**Exercise set**
• 1. Duplicate everything in the post on removing domain names from "I was working" down to "want to remove/replace.".
• 2. Render this sentence from the post on removing domain names in Spanish: "For readability, we wanted to remove the repetitive domain name from the string value."

-------- Excerpt to read --------

I was working on some code which gets a list of strings where each item holds a domain user name. This list is being rendered in an mvc view. For readability, we wanted to remove the repetitive domain name from the string value. The easy approach is using String.Replace method to replace the domain name with empty string

var input = @"MyBoringDomainName\skrishnankutty";
return input.Replace(@"MyBoringDomainName\", "");

Could this be improved ? What if you know that the domain name is always same and it is at the start of your string ? We could get a substring which ignores the chars neeeded for the string we want to remove/replace.

var l = "MyBoringDomainName".Length;
var input = @"MyBoringDomainName\skrishnankutty";
return input.Substring(l);

How do we know our second approach is better? We need to measure the behavior of both the methods. I have been using Benchmark dot net lately for similar things and absolutely love it.

Here is the result when i ran benchmark. Substring method was set as the baseline method.

-------- Data for review --------

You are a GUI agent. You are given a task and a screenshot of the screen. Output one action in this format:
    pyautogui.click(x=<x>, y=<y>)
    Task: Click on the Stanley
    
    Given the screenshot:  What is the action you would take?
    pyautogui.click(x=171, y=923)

--------

**Answers to this exercise**
• 1.
I was working on some code which gets a list of strings where each item holds a domain user name. This list is being rendered in an mvc view. For readability, we wanted to remove the repetitive domain name from the string value. The easy approach is using String.Replace method to replace the domain name with empty string

var input = @"MyBoringDomainName\skrishnankutty";
return input.Replace(@"MyBoringDomainName\", "");

Could this be improved ? What if you know that the domain name is always same and it is at the start of your string ? We could get a substring which ignores the chars neeeded for the string we want to remove/replace.

• 2. Por legibilidad, queríamos eliminar el nombre de dominio repetitivo del valor de la cadena.